Sharing your expenses says a lot about your relationship

Tell me about your expenses, I’ll tell you what kind of couple you are. Whether it is because new generations are more inclined to manage their finances individually or because of the proliferation of reconstituted families, couples who have a traditional sharing of expenses are fewer and fewer in number. Result: financial planners of the 21ste century must frequently cut to the chase.

This is the question that Ana posed to us, writing us this: “I have recently moved in with my new partner, who already has a child from a previous union who lives with us every other week. I’m wondering about the best way to divide expenses. Is there a preferred model? I feel that my partner is fearful when it comes time to talk about this subject. For the moment, we manage sharing on a piecemeal basis, which makes me uncomfortable. »

No universal model

The first element to make clear is that there is no model that applies to all couples. The one that best suits your reality and your common values ​​will be the best. I would add that the important thing is that both team members are comfortable with it. Among the most common models, there is the traditional 50-50 sharing or pro rata of income, pro rata of the children coming from each spouse for certain essential expenses for the children.

If it is more complex to go through the process of establishing this budget than to manage your expenses individually, the fact of not having a clear budget is dangerous for the couple – note here that this is not my area of ​​responsibility. expertise! — and can lead to great inequalities in the long term. For example, it could happen that our reader Ana contributes to the expenses of the child who is not hers, without sharing the income from family allowances or alimony.

Before proceeding with a joint budget, each member will have to highlight their own expenses over a period of ideally 12 months. Each expense item should then be discussed as a team. First to determine which expenses will be individual or which will be common. For common expenses, the contribution of each member of the household should be decided at the end of this exercise only, even for couples who wish to merge their finances and put everything in common, in order to avoid unpleasant surprises regarding habits. consumption of the new spouse.

A risk and benefit analysis

The main advantage of pooling all resources is to encourage savings for the spouse with less income and to recognize the time devoted to family life. On the other hand, it considerably reduces the financial independence of members and presents many risks for common-law couples.

The 50-50 split applies more to couples whose income is roughly the same, while sharing in proportion to earned income allows for more equity between spouses. In both cases, financial independence is preserved, but the accounting is also more complex, especially if expenses are paid in addition, in proportion to the expenses devoted to the children.

In the case where the income gap is significant, the “half-and-half” formula is more risky for the spouse who has lower income and who will consequently have to reduce their long-term savings.

In the case of reconstituted families, as is the case of Ana, the discussion must also make it possible to establish the sharing of expenses relating to the children. If the reconstitution is recent, the parent may want to assume the expenses related to their children and keep their family allowances or pensions. When the “step-parent” contributes their income to the child’s expenses, the income and expenses may be configured differently. Once again, each family is unique and will have to make its choices. The logic to follow boils down to pooling the income received for the children if these expenses have been shared between the spouses.

The essential key is communication

Without a universal model to rely on, the key to success lies more in communication than in using a calculator. In the case of Ana and her partner, the conversation should be open, frank and respectful. Before blaming her partner for not wanting to have a clear budget, our reader will benefit from understanding the source of her discomfort. For example, he might be afraid to share his family allowances if he has already had a negative experience in the past with another partner. Everyone comes into a relationship with past experiences, sometimes positive, sometimes negative. Ideally, this conversation should have happened before our readers moved.
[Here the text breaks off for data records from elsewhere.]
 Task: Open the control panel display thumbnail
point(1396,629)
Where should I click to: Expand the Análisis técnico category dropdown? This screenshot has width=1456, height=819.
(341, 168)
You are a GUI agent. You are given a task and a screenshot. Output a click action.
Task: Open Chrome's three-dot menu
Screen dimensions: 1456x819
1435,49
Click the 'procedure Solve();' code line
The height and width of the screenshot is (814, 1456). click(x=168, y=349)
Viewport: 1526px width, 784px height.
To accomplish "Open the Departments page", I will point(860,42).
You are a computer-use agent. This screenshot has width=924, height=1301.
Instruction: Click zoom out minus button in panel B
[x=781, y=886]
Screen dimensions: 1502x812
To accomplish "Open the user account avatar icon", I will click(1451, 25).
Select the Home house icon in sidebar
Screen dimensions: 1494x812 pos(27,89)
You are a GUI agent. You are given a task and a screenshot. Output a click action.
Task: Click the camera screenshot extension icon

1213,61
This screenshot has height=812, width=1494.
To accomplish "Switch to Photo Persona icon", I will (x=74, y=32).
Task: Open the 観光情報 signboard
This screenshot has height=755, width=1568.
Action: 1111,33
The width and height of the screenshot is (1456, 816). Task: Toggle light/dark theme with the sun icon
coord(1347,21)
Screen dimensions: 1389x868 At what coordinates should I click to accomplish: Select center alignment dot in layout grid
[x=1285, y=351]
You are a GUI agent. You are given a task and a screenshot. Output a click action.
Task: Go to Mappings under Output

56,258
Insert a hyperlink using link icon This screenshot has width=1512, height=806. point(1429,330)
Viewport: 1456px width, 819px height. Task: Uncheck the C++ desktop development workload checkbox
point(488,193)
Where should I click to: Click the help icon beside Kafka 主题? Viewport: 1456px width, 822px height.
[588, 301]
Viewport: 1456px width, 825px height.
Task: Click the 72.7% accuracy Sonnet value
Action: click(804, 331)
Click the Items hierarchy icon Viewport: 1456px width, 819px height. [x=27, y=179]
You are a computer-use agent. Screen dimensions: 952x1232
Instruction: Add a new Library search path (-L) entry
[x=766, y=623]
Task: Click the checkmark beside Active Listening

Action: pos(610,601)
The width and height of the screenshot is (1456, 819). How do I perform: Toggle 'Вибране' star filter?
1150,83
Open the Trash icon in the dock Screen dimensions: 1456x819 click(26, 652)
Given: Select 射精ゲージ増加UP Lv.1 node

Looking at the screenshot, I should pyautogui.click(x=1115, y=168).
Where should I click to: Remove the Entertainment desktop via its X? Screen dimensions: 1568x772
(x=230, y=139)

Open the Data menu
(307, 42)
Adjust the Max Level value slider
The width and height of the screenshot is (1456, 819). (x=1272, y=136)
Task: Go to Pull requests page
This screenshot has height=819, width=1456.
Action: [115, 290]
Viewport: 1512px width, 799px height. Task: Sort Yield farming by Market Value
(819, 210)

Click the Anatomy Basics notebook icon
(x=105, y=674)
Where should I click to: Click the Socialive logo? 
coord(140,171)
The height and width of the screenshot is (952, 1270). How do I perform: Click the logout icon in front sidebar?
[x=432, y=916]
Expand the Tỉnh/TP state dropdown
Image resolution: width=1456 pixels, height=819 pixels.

What a lack of romance! you might think as you read this. Over the years, I have noticed that a couple’s ability to talk about money says a lot about their chances of long-term survival. Couples who achieve their financial goals have the same characteristic trait: they manage their finances as a team, without taboos. Their relationship with money is more detached, less emotional. We must equip ourselves with the necessary means to make financial discussions lighter.

One thing is certain, for Ana, it is imperative to clarify all these elements with her partner. Putting off this important conversation will only add to the challenge and even fuel frustrations. Regardless of the model chosen, the final step – but often neglected – will be to subsequently adopt a common living agreement. But that’s another story…

Financial planner, Sandy Lachapelle is president of the independent firm Lachapelle Intelligent Finances.